Exercise: Count the lines below that contain the word "next", and reply with that number alone.
• • •
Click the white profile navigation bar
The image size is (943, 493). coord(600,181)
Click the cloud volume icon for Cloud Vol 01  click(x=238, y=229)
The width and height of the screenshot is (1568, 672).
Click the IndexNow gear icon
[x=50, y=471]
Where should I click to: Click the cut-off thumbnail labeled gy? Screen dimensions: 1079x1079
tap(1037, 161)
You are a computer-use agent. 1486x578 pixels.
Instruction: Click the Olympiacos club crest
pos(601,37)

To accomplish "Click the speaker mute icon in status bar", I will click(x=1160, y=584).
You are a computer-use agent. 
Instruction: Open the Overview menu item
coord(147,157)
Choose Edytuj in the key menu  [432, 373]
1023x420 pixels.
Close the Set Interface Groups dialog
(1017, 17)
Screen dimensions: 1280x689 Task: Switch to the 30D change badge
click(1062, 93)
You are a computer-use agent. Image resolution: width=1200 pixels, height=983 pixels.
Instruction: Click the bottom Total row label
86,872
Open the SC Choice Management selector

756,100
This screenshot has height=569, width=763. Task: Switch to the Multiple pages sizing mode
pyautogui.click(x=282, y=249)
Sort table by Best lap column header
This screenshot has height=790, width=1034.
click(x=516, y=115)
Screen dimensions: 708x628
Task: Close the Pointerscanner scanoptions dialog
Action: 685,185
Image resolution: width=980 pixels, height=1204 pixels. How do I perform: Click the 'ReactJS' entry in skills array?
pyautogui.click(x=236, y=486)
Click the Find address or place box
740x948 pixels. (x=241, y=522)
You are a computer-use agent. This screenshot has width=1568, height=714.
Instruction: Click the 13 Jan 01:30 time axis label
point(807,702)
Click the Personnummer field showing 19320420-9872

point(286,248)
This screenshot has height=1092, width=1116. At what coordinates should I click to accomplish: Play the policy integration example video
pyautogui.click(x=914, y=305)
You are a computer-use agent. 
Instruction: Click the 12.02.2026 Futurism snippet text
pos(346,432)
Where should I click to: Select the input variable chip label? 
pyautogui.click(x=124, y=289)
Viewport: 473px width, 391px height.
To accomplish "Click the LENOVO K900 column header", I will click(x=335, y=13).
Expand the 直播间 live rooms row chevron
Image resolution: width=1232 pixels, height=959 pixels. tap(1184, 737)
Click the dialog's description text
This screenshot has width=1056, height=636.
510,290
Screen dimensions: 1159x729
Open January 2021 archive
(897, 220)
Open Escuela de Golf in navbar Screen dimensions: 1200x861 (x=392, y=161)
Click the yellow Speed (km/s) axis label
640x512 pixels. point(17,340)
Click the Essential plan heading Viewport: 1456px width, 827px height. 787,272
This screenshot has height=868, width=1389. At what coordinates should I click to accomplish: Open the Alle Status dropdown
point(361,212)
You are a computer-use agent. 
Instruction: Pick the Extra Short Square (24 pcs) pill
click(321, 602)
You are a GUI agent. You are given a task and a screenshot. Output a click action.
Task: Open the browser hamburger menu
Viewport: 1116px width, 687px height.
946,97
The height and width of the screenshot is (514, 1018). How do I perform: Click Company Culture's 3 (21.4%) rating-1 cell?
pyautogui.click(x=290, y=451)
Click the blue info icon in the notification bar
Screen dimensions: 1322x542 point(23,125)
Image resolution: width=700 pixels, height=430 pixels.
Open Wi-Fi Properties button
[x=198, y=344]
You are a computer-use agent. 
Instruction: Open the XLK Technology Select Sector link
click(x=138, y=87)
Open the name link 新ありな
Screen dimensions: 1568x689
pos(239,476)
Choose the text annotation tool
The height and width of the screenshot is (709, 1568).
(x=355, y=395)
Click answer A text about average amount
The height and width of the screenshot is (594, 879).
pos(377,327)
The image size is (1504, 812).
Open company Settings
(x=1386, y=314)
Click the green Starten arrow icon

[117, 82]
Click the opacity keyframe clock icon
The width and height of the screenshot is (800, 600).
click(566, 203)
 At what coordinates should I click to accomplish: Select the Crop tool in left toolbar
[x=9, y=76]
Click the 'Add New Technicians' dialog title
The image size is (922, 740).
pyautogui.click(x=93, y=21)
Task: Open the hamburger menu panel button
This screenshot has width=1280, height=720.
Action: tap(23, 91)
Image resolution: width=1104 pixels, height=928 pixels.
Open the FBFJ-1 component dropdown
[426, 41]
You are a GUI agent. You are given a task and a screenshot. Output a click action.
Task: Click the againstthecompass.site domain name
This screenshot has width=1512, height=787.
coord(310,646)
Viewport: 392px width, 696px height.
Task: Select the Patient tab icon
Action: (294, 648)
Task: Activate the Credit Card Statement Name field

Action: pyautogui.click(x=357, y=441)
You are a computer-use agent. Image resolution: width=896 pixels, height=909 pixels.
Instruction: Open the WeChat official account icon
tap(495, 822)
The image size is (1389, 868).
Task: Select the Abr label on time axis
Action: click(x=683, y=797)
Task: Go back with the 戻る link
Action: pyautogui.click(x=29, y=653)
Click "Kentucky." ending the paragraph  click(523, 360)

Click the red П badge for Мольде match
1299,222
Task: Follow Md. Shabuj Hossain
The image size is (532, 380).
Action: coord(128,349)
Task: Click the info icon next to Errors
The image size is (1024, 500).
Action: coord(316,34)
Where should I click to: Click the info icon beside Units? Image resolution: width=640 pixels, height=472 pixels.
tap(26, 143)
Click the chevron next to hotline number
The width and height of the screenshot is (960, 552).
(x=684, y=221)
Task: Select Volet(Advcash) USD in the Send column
• • •
Exercise answer: 2